RECORDS FOR THE TASK section start

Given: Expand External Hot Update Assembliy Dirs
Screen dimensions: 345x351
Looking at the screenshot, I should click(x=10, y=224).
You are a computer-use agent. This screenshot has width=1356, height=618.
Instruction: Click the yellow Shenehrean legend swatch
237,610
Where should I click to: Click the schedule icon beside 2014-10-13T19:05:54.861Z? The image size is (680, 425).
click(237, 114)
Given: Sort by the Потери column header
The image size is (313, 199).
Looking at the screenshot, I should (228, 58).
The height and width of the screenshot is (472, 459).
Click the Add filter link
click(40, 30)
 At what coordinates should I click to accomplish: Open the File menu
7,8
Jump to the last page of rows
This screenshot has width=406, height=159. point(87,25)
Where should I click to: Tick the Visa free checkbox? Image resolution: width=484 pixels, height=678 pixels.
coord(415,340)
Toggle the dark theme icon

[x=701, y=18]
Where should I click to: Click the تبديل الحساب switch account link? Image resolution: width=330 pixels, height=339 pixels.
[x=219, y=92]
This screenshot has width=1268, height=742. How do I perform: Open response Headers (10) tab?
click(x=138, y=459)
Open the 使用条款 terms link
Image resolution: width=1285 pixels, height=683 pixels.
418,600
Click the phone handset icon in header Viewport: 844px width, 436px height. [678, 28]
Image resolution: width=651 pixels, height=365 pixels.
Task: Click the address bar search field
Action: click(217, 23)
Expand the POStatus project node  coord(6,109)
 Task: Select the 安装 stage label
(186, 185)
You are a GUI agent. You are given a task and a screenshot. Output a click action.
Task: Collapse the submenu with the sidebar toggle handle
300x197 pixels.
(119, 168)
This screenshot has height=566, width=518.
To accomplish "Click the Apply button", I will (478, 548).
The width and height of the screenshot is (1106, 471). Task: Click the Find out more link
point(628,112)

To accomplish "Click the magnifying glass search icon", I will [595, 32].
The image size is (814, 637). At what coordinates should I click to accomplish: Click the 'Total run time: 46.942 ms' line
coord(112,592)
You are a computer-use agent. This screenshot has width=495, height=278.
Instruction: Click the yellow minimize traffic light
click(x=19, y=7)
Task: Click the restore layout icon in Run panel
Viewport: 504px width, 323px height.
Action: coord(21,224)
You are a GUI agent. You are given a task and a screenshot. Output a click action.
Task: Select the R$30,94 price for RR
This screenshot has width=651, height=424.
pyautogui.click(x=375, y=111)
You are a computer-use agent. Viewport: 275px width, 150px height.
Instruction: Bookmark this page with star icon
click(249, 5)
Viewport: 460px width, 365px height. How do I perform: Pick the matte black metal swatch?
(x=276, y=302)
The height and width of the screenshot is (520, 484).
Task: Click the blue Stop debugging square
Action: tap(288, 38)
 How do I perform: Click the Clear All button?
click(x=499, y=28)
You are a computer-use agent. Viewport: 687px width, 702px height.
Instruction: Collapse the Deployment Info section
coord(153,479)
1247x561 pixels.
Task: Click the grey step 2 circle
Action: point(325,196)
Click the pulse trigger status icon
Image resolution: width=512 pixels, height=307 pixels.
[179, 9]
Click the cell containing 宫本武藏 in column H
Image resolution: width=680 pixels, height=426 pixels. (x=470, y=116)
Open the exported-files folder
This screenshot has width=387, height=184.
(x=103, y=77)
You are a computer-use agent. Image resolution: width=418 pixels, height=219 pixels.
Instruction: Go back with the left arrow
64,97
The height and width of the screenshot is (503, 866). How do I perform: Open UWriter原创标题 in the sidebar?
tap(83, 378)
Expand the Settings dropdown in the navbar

RECORDS FOR THE TASK section end

### PROBLEM TO WORK ON
Could you write out all the entries exactly as given?

### SOLUTION
Given: Expand External Hot Update Assembliy Dirs
Screen dimensions: 345x351
Looking at the screenshot, I should click(x=10, y=224).
You are a computer-use agent. This screenshot has width=1356, height=618.
Instruction: Click the yellow Shenehrean legend swatch
237,610
Where should I click to: Click the schedule icon beside 2014-10-13T19:05:54.861Z? The image size is (680, 425).
click(237, 114)
Given: Sort by the Потери column header
The image size is (313, 199).
Looking at the screenshot, I should (228, 58).
The height and width of the screenshot is (472, 459).
Click the Add filter link
click(40, 30)
 At what coordinates should I click to accomplish: Open the File menu
7,8
Jump to the last page of rows
This screenshot has width=406, height=159. point(87,25)
Where should I click to: Tick the Visa free checkbox? Image resolution: width=484 pixels, height=678 pixels.
coord(415,340)
Toggle the dark theme icon

[x=701, y=18]
Where should I click to: Click the تبديل الحساب switch account link? Image resolution: width=330 pixels, height=339 pixels.
[x=219, y=92]
This screenshot has width=1268, height=742. How do I perform: Open response Headers (10) tab?
click(x=138, y=459)
Open the 使用条款 terms link
Image resolution: width=1285 pixels, height=683 pixels.
418,600
Click the phone handset icon in header Viewport: 844px width, 436px height. [678, 28]
Image resolution: width=651 pixels, height=365 pixels.
Task: Click the address bar search field
Action: click(217, 23)
Expand the POStatus project node  coord(6,109)
 Task: Select the 安装 stage label
(186, 185)
You are a GUI agent. You are given a task and a screenshot. Output a click action.
Task: Collapse the submenu with the sidebar toggle handle
300x197 pixels.
(119, 168)
This screenshot has height=566, width=518.
To accomplish "Click the Apply button", I will (478, 548).
The width and height of the screenshot is (1106, 471). Task: Click the Find out more link
point(628,112)

To accomplish "Click the magnifying glass search icon", I will [595, 32].
The image size is (814, 637). At what coordinates should I click to accomplish: Click the 'Total run time: 46.942 ms' line
coord(112,592)
You are a computer-use agent. This screenshot has width=495, height=278.
Instruction: Click the yellow minimize traffic light
click(x=19, y=7)
Task: Click the restore layout icon in Run panel
Viewport: 504px width, 323px height.
Action: coord(21,224)
You are a GUI agent. You are given a task and a screenshot. Output a click action.
Task: Select the R$30,94 price for RR
This screenshot has width=651, height=424.
pyautogui.click(x=375, y=111)
You are a computer-use agent. Viewport: 275px width, 150px height.
Instruction: Bookmark this page with star icon
click(249, 5)
Viewport: 460px width, 365px height. How do I perform: Pick the matte black metal swatch?
(x=276, y=302)
The height and width of the screenshot is (520, 484).
Task: Click the blue Stop debugging square
Action: tap(288, 38)
 How do I perform: Click the Clear All button?
click(x=499, y=28)
You are a computer-use agent. Viewport: 687px width, 702px height.
Instruction: Collapse the Deployment Info section
coord(153,479)
1247x561 pixels.
Task: Click the grey step 2 circle
Action: point(325,196)
Click the pulse trigger status icon
Image resolution: width=512 pixels, height=307 pixels.
[179, 9]
Click the cell containing 宫本武藏 in column H
Image resolution: width=680 pixels, height=426 pixels. (x=470, y=116)
Open the exported-files folder
This screenshot has width=387, height=184.
(x=103, y=77)
You are a computer-use agent. Image resolution: width=418 pixels, height=219 pixels.
Instruction: Go back with the left arrow
64,97
The height and width of the screenshot is (503, 866). How do I perform: Open UWriter原创标题 in the sidebar?
tap(83, 378)
Expand the Settings dropdown in the navbar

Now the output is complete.